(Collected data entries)
---

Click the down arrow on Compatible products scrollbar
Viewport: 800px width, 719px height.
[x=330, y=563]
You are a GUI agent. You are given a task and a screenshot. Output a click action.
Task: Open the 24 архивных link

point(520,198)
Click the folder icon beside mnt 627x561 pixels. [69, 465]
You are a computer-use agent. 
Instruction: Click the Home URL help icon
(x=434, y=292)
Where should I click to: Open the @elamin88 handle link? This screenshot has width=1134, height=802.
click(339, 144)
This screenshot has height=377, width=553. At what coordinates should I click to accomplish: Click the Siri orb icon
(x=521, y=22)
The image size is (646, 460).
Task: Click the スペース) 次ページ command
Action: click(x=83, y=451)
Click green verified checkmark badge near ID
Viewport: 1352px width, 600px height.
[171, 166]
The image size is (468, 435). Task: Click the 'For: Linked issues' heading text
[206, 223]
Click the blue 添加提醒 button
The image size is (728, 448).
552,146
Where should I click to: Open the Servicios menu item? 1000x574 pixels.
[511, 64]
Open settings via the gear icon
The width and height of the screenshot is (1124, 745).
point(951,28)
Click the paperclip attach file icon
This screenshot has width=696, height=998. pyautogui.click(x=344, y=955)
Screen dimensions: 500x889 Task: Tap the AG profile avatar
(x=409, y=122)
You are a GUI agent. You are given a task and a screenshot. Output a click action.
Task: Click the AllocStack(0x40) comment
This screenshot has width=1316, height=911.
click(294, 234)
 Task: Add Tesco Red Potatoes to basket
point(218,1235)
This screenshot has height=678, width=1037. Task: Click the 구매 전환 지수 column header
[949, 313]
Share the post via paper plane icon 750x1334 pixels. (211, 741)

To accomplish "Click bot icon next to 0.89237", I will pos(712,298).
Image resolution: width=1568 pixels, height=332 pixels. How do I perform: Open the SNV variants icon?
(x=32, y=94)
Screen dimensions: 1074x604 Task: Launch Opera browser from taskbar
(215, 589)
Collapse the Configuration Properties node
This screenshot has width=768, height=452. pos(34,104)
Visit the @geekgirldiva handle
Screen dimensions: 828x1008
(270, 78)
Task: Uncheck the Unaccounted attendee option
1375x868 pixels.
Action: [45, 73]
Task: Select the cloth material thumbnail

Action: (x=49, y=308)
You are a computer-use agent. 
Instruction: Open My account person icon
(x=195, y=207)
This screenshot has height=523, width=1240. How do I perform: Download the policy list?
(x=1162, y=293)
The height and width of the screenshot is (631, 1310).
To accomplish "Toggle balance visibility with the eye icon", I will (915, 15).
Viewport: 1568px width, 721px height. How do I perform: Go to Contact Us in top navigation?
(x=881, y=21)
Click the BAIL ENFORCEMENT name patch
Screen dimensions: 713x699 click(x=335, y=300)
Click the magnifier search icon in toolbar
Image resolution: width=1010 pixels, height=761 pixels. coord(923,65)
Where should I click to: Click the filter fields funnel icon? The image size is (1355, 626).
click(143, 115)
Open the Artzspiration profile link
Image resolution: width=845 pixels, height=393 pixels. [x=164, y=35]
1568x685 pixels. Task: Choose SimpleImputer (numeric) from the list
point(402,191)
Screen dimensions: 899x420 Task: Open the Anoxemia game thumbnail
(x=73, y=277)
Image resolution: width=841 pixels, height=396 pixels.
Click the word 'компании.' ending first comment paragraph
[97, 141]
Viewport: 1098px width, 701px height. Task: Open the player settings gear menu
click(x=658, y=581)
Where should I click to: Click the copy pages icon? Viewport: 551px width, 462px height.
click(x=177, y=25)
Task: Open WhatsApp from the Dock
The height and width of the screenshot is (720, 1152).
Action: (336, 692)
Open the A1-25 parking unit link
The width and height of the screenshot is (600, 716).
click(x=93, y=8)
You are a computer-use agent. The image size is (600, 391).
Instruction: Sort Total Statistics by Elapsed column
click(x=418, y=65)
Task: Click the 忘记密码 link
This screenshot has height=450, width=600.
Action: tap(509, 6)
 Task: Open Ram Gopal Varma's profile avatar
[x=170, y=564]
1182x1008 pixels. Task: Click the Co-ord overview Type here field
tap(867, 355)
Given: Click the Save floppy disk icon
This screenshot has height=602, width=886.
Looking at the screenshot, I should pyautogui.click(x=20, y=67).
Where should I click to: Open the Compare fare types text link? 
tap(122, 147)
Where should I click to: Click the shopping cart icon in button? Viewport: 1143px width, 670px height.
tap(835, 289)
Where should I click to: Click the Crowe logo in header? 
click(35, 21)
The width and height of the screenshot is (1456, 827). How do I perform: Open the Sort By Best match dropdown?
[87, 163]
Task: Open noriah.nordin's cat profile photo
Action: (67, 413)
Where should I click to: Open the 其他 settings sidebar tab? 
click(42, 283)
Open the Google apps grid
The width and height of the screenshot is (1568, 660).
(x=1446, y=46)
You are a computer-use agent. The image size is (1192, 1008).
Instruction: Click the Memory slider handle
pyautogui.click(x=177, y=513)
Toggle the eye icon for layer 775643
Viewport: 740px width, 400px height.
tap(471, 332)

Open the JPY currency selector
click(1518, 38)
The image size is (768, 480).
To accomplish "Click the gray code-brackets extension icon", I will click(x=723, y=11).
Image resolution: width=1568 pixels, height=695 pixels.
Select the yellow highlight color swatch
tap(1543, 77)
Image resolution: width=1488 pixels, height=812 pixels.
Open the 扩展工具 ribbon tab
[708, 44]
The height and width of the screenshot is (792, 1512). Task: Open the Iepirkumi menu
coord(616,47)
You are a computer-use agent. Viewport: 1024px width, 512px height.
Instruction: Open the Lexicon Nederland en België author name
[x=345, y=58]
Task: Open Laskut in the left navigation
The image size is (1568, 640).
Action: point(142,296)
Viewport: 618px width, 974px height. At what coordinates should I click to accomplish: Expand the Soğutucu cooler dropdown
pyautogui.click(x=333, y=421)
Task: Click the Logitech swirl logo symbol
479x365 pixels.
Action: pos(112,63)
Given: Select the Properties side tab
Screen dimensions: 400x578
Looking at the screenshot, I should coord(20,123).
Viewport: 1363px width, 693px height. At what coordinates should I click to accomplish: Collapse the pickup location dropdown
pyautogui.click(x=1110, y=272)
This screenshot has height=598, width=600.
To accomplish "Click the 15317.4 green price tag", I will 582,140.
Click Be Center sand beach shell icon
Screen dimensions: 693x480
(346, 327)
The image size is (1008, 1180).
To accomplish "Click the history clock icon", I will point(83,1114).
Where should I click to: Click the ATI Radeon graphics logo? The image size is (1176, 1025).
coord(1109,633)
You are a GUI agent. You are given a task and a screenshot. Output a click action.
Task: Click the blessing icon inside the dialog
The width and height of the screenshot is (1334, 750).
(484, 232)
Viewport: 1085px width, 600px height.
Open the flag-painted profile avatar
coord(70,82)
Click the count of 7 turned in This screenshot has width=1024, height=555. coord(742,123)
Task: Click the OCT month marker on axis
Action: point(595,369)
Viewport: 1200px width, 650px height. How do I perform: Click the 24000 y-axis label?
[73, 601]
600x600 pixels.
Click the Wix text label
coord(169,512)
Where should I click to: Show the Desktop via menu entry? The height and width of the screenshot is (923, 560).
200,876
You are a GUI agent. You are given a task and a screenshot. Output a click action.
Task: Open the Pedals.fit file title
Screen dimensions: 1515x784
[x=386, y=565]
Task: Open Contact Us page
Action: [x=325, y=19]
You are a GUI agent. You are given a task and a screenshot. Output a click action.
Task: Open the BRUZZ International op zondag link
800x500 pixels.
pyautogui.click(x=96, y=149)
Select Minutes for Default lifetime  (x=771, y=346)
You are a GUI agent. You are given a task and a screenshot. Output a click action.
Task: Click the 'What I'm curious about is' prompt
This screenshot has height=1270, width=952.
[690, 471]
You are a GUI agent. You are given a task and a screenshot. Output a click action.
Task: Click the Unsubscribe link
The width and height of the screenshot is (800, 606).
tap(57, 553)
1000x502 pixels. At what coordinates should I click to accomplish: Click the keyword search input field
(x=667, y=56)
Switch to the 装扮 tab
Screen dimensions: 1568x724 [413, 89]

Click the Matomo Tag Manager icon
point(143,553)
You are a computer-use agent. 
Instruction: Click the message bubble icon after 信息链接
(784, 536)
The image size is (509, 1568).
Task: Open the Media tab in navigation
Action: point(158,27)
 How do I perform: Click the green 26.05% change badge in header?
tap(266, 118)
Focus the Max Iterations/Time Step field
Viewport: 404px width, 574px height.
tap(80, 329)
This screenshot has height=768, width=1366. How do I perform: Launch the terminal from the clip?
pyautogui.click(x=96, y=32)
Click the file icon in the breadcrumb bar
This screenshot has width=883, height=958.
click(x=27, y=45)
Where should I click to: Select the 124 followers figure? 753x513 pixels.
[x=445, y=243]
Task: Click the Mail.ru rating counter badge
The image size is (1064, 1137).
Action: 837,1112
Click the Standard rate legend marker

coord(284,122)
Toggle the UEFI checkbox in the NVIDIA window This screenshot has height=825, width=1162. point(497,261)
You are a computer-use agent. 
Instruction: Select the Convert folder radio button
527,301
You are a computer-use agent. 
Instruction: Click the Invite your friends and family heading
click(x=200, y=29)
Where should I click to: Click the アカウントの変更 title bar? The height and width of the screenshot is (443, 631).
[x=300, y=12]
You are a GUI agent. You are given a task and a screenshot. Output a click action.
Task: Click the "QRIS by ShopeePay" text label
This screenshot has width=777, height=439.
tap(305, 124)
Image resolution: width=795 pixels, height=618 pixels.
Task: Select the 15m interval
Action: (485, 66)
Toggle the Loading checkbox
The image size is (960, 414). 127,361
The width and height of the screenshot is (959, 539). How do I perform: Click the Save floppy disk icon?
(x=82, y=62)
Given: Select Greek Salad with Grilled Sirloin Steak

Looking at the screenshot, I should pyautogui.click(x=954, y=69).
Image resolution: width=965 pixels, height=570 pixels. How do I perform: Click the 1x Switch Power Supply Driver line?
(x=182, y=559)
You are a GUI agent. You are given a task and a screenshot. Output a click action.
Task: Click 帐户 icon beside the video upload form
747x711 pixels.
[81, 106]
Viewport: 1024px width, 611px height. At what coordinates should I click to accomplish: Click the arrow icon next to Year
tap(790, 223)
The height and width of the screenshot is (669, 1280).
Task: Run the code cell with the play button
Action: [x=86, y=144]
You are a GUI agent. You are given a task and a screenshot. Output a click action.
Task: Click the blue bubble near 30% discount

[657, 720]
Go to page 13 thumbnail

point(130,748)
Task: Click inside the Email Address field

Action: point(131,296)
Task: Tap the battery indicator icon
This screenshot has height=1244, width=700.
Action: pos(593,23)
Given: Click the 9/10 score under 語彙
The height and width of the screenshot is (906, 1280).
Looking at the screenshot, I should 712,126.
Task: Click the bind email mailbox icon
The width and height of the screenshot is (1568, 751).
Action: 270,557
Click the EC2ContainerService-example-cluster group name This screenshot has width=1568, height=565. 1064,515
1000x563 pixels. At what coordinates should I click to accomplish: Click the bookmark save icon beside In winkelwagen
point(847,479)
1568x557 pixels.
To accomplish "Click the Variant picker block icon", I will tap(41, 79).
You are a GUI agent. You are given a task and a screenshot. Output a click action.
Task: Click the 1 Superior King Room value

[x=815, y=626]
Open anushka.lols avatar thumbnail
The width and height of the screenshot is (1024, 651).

---

*Problem statement*
Copy the records above exactly, beginning at the line that contains "Click the magnifier search icon in toolbar" and stopping after the line that contains "You are a computer-use agent. The image size is (600, 391).".

*Result of this task*
Click the magnifier search icon in toolbar
Image resolution: width=1010 pixels, height=761 pixels. coord(923,65)
Where should I click to: Click the filter fields funnel icon? The image size is (1355, 626).
click(143, 115)
Open the Artzspiration profile link
Image resolution: width=845 pixels, height=393 pixels. [x=164, y=35]
1568x685 pixels. Task: Choose SimpleImputer (numeric) from the list
point(402,191)
Screen dimensions: 899x420 Task: Open the Anoxemia game thumbnail
(x=73, y=277)
Image resolution: width=841 pixels, height=396 pixels.
Click the word 'компании.' ending first comment paragraph
[97, 141]
Viewport: 1098px width, 701px height. Task: Open the player settings gear menu
click(x=658, y=581)
Where should I click to: Click the copy pages icon? Viewport: 551px width, 462px height.
click(x=177, y=25)
Task: Open WhatsApp from the Dock
The height and width of the screenshot is (720, 1152).
Action: (336, 692)
Open the A1-25 parking unit link
The width and height of the screenshot is (600, 716).
click(x=93, y=8)
You are a computer-use agent. The image size is (600, 391).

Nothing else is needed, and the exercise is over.